03
dec
Diario de Navarra

Cuando una persona cae en el bucle cerrado del lamento recurrente, la esperanza y la ilusión se desvanecen. Si se carece de motivación para actuar, lo probable es que la situación empeore. Aunque para poder mejorar haya que analizar la coyuntura, si esto nos conduce a la parálisis, entonces nos estamos pegando un tiro en el pie, y cojeando, nos hallaremos más torpes para llegar a la solución.

San Francisco Javier representa un buen modelo para recuperar el optimismo, porque el santo patrón de los navarros fue un emprendedor incansable en su labor evangelizadora. Su amor a Dios le llevó a querer al prójimo y darle lo más valioso que encerraba, aunque por hacerlo se complicara la vida. Su tesón a la hora de trabajar por un ideal debiera inspirarnos para emplear la energía que perdemos quejándonos en hacer algo grande por los demás. El mero hecho de intentarlo ayudará a que nos sintamos mejor, y dinamizará nuestra voluntad de contribuir a arreglar aquello que criticamos. Cada quien ha de descubrir en qué puede resultar más útil, porque cuando se tiene un porqué, siempre se puede encontrar un cómo.

Para saber en qué conviene canalizar nuestros esfuerzos, hay que observar con atención nuestro entorno y ser realistas, ya que, así, lograremos encarar los problemas de una forma más certera y eficaz. Navarra ha dejado de liderar los indicadores macroeconómicos regionales. Ahora, nos situamos con más frecuencia cerca de la media nacional que en los primeros puestos, privilegiada posición que ocupábamos hace un lustro. Otro rasgo que nos caracteriza a día de hoy es el gasto público, plasmado en tres indicadores: 1) Navarra encabezó el gasto sanitario por habitante en 2018 (1.692 euros), lo que implica que, vistas las justas reclamaciones de médicos y pacientes, nuestros políticos gestionan este alto presupuesto muy mal. 2) Se trató de la segunda comunidad autónoma con el gasto público más elevado por habitante en 2018 (14.021 euros). 3) Es la tercera en aumento del gasto social entre 2009 y 2018. Además, los navarros soportamos, en conjunto, los tributos más altos de España para casi todas las rentas, a excepción de las más bajas. La conclusión es irrefutable: la Comunidad foral puede acabar resultando insostenible.
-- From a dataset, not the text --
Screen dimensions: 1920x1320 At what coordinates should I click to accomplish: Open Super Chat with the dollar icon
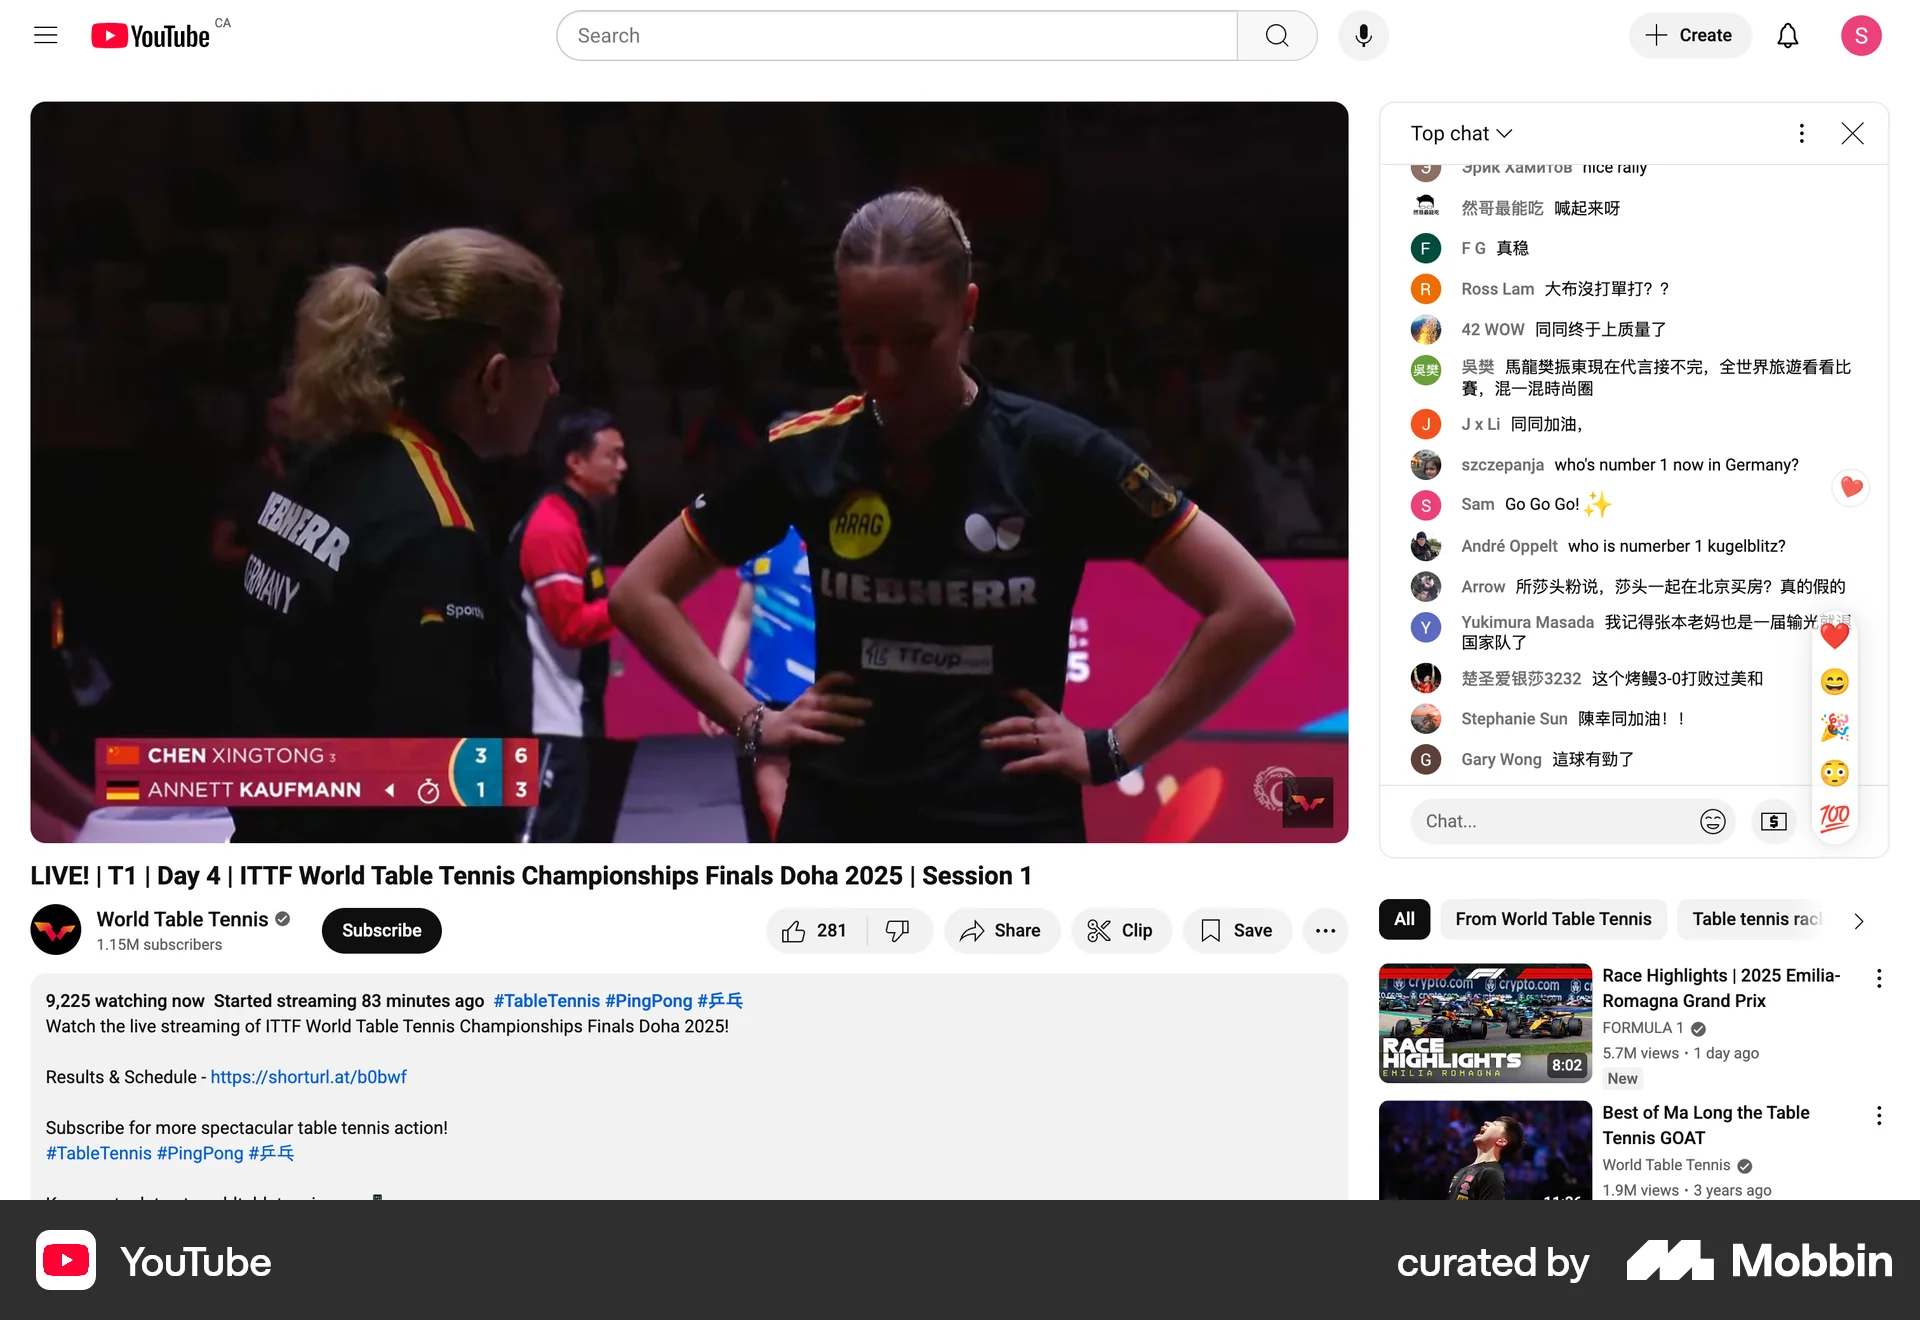click(x=1774, y=821)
Sin embargo, y pese a esa sombría amenaza, podemos mostrarnos optimistas si nos decidimos a organizarnos como sociedad civil para protestar ante cada provocación de los políticos. La última ha sido la ‘mordida’ al dinero de todos al dilapidar seis millones de euros en sobredimensionar el Gobierno. Si los navarros reaccionamos masivamente y con audacia a través de los medios de comunicación, redes sociales incluidas, y asociándonos, quienes están en el poder trocarán la arrogancia que exhiben por una actitud de respeto hacia los ciudadanos. En los momentos difíciles que estamos viviendo, con nuestra identidad como pueblo y viabilidad económica cuestionadas, hace falta que todos pongamos un granito de arena para asegurar el futuro de Navarra. Ello no quita que comprendamos a quienes han tenido que marcharse para protegerse de unos impuestos confiscatorios.
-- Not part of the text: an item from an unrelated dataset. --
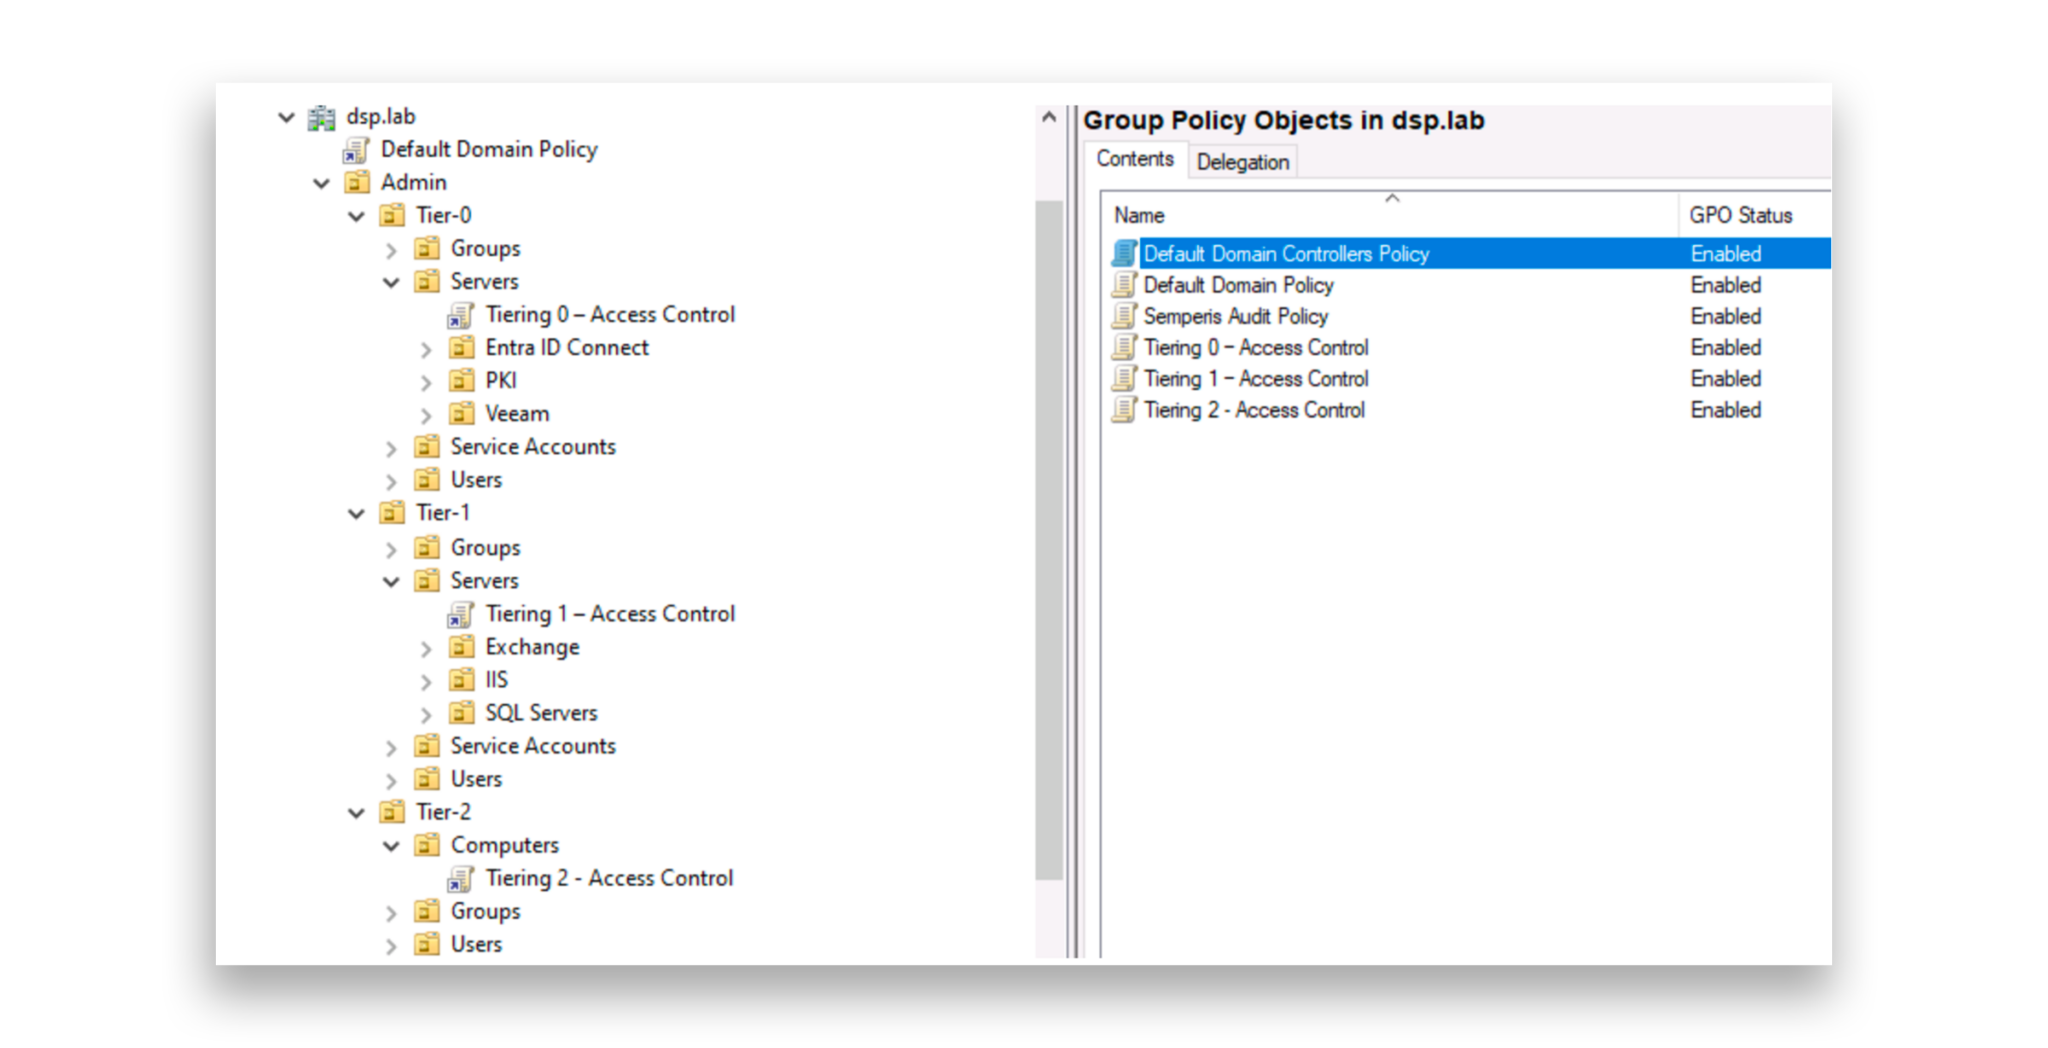The image size is (2048, 1048).
Task: Select the Tier-0 OU folder icon
Action: (x=391, y=214)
Quizá, quienes más capacidad tienen para ayudar sean los empresarios. Si se unieran para acometer iniciativas ante la opinión pública, el gobierno dejaría de derrochar. Quienes generan empleo y riqueza deben perder el miedo y plantarse. Así, conseguirían evitar que nuestra región sea la peor de Europa para alojar un patrimonio empresarial. Si permanecen unidos, el Ejecutivo Frankenstein que padecemos entrará en pánico. Si queremos una Navarra mejor, todos debemos colaborar.